(Entries on where items appear)
○ ○ ○

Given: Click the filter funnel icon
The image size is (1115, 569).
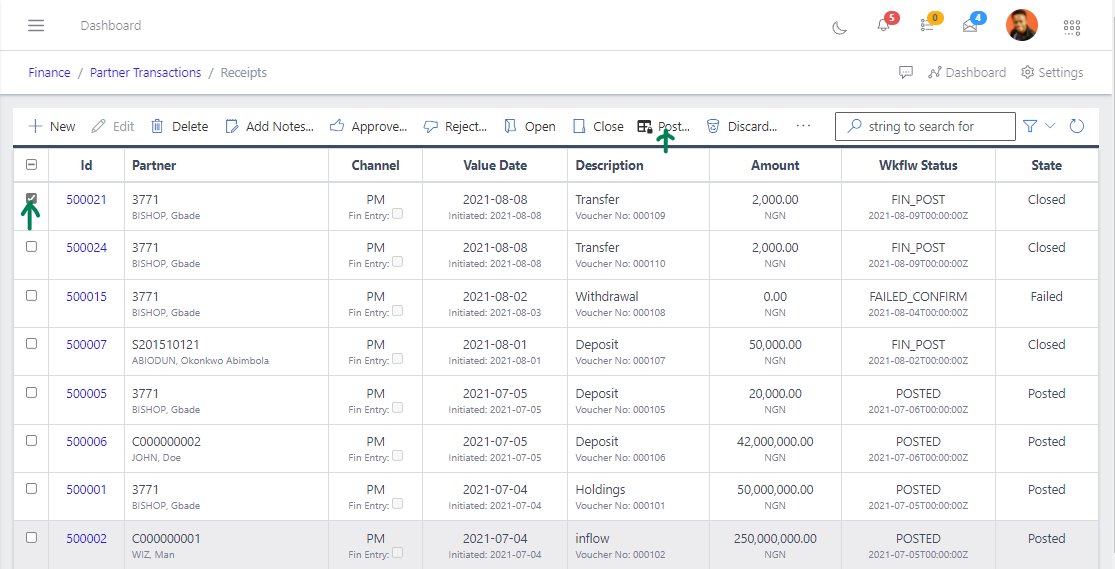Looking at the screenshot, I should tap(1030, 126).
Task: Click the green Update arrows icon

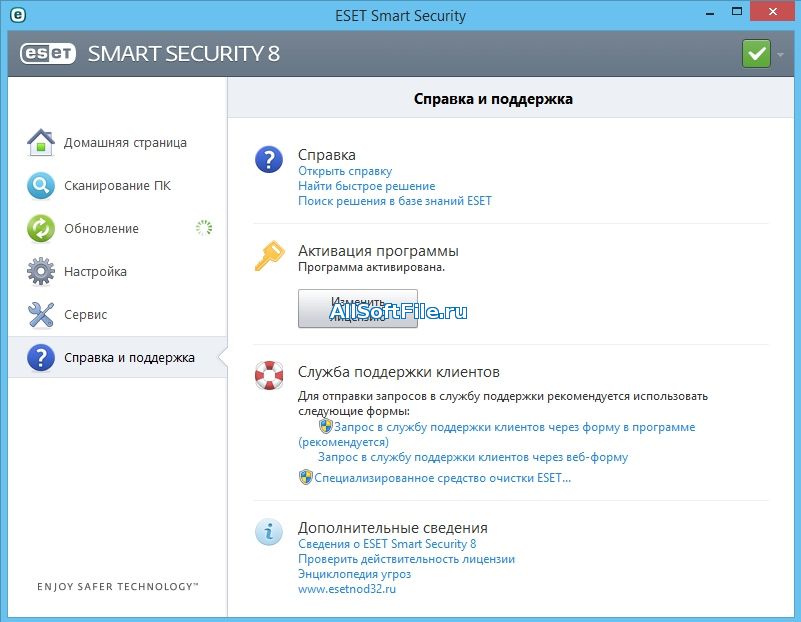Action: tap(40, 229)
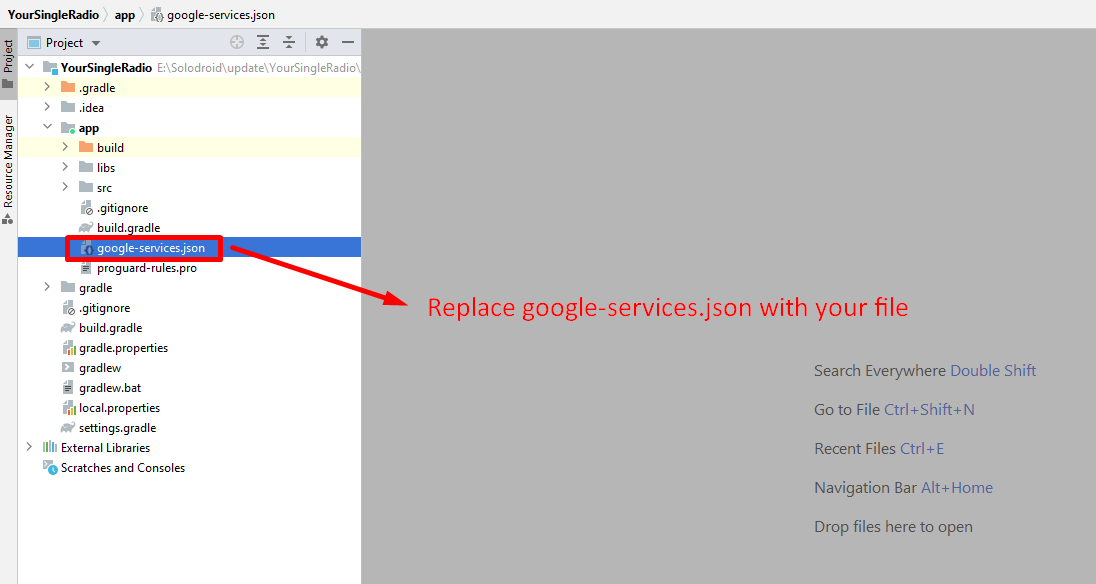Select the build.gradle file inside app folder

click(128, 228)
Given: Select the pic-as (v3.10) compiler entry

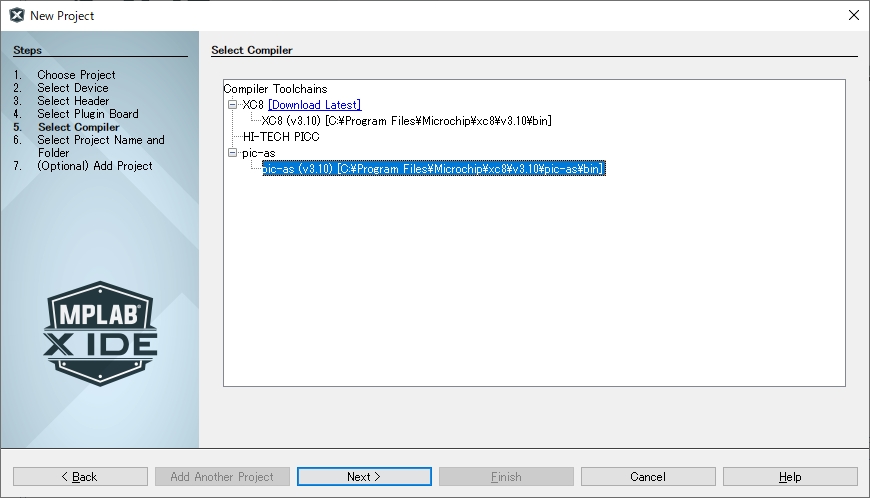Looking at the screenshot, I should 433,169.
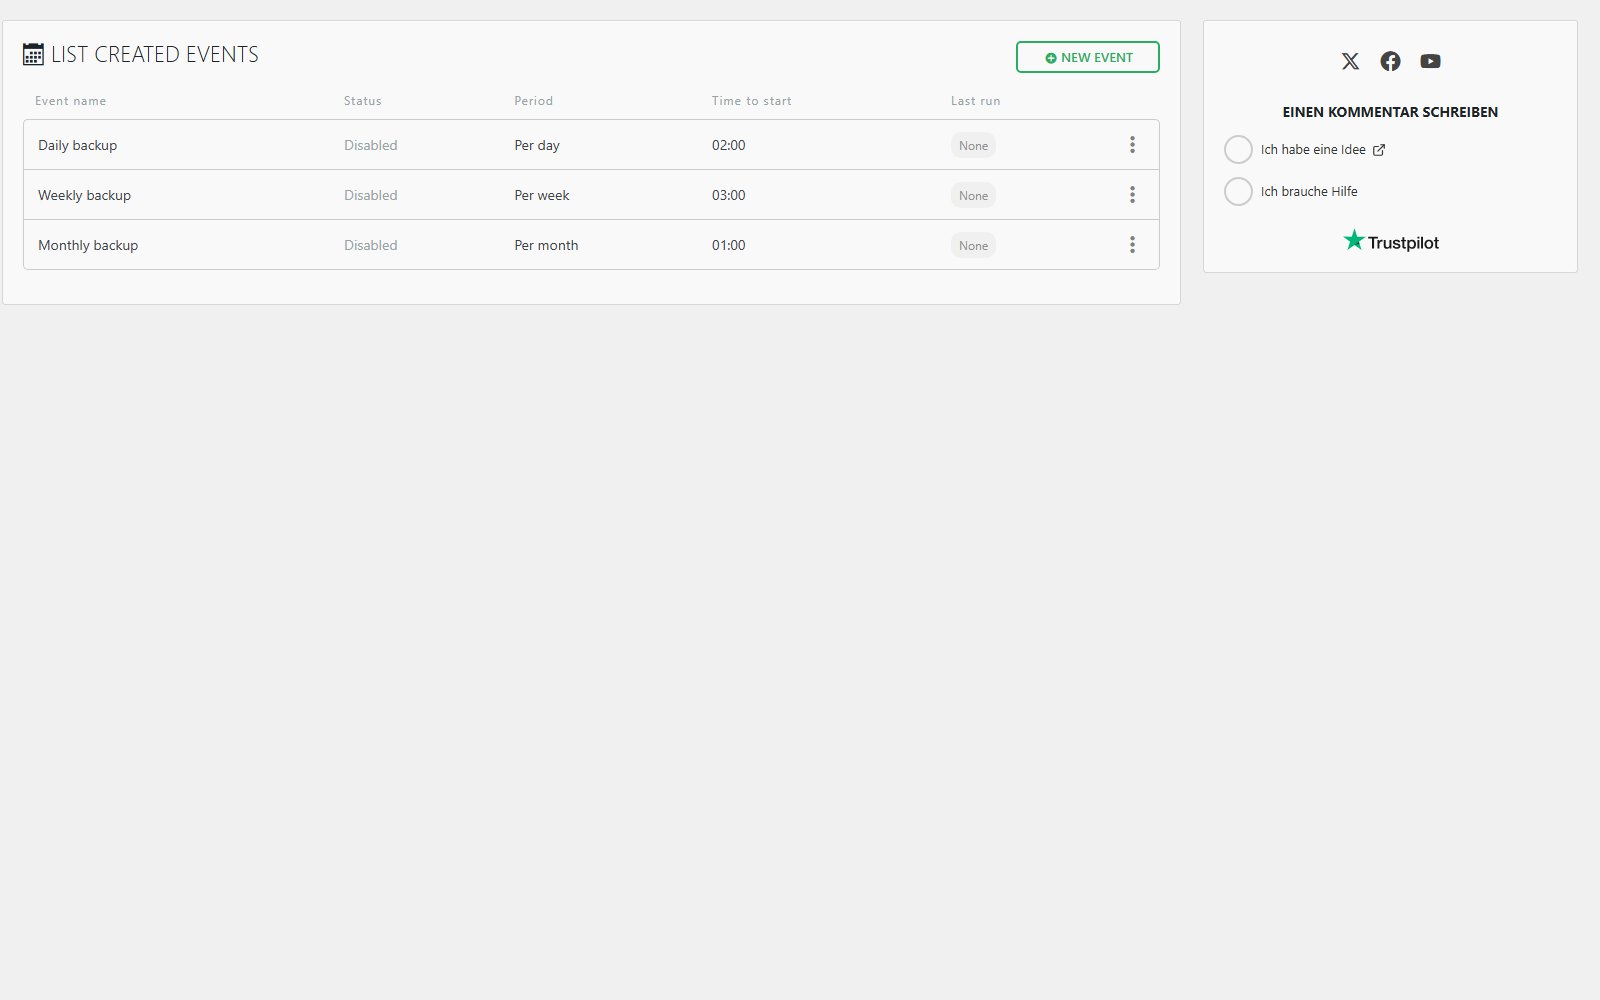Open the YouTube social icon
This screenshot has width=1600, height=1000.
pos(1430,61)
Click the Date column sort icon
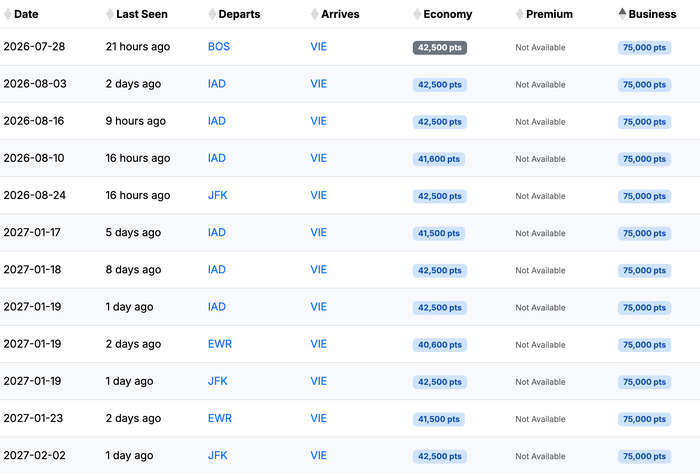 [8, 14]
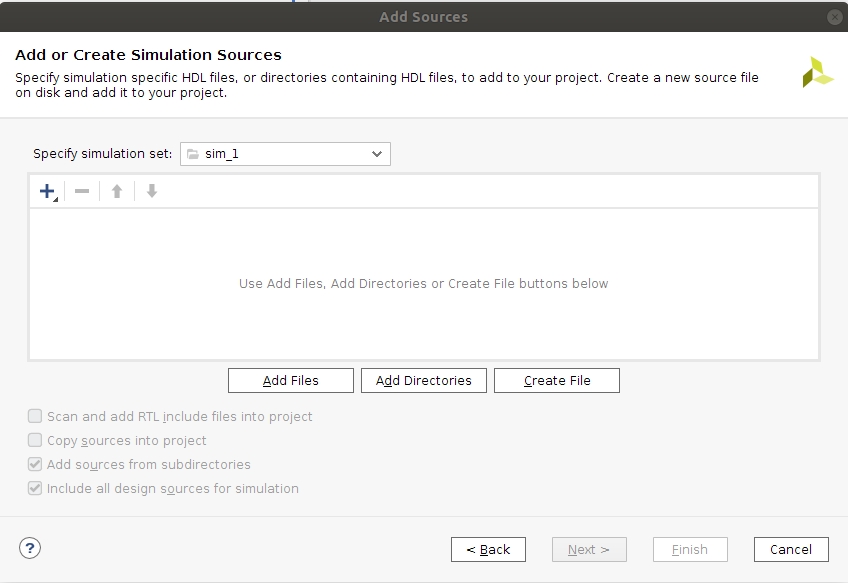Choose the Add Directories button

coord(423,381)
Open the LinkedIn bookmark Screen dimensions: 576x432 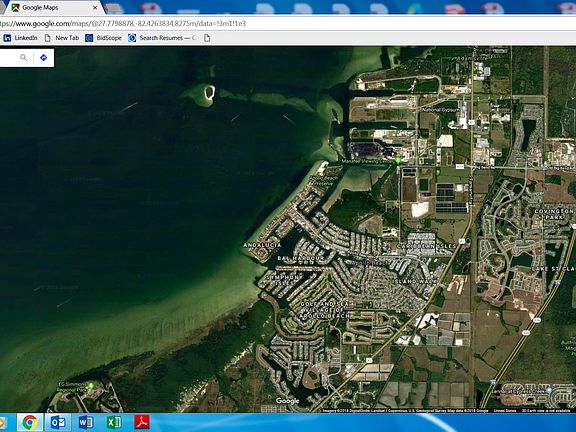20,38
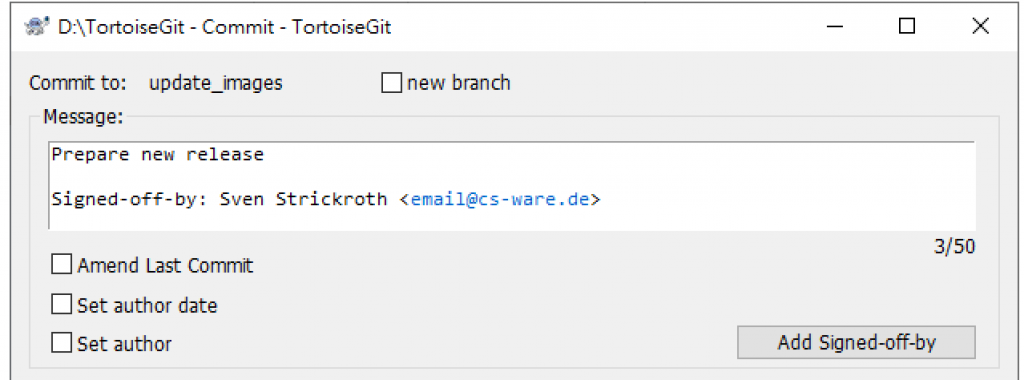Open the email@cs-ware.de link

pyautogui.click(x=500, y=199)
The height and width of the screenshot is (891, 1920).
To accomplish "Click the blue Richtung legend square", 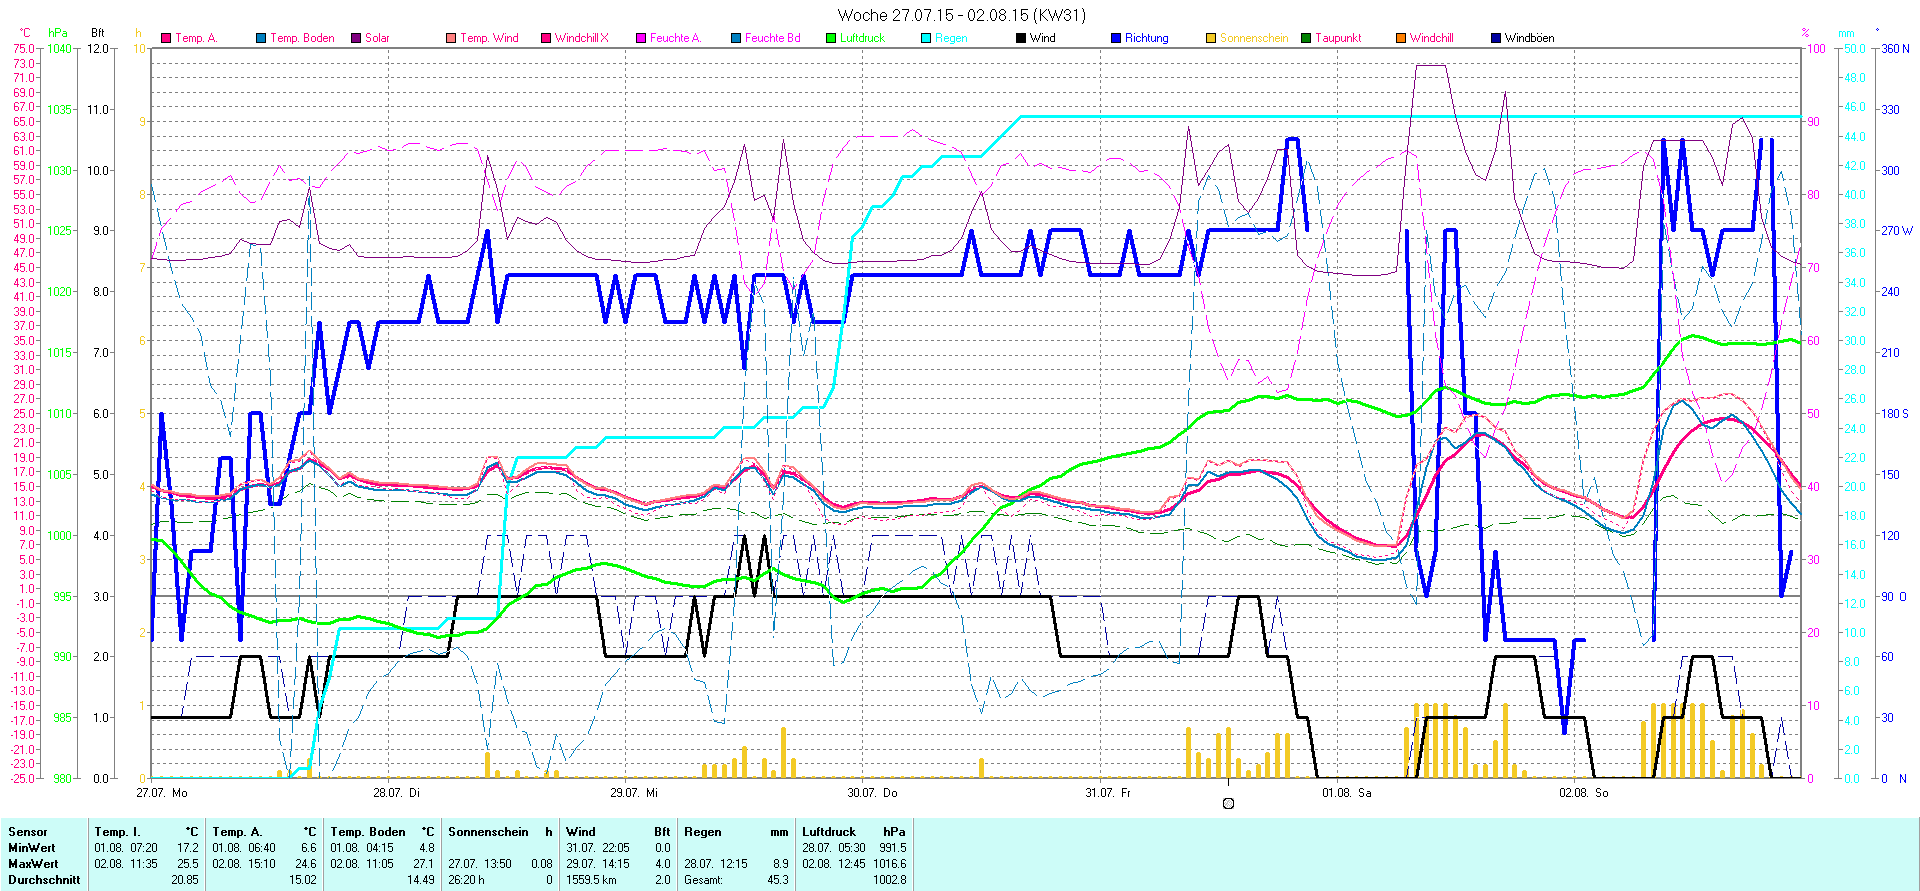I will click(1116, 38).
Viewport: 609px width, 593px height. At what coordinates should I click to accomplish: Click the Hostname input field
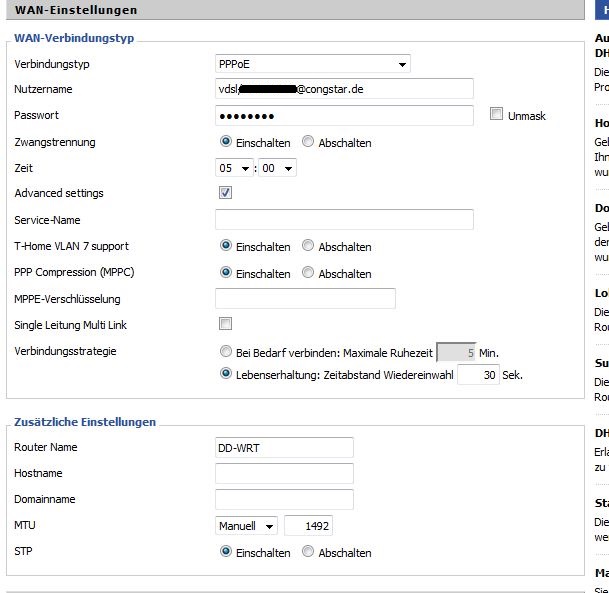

○ ○ ○

• **Goal**: Find every line in the rows above that contains the string "height", and copy each of those lines. Matching is case-sensitive.

• **Result of this exercise**:
This screenshot has width=1600, height=1000.
The height and width of the screenshot is (891, 1920).
Viewport: 609px width, 593px height. At what coordinates should I click to accomplish: Click the Hostname input field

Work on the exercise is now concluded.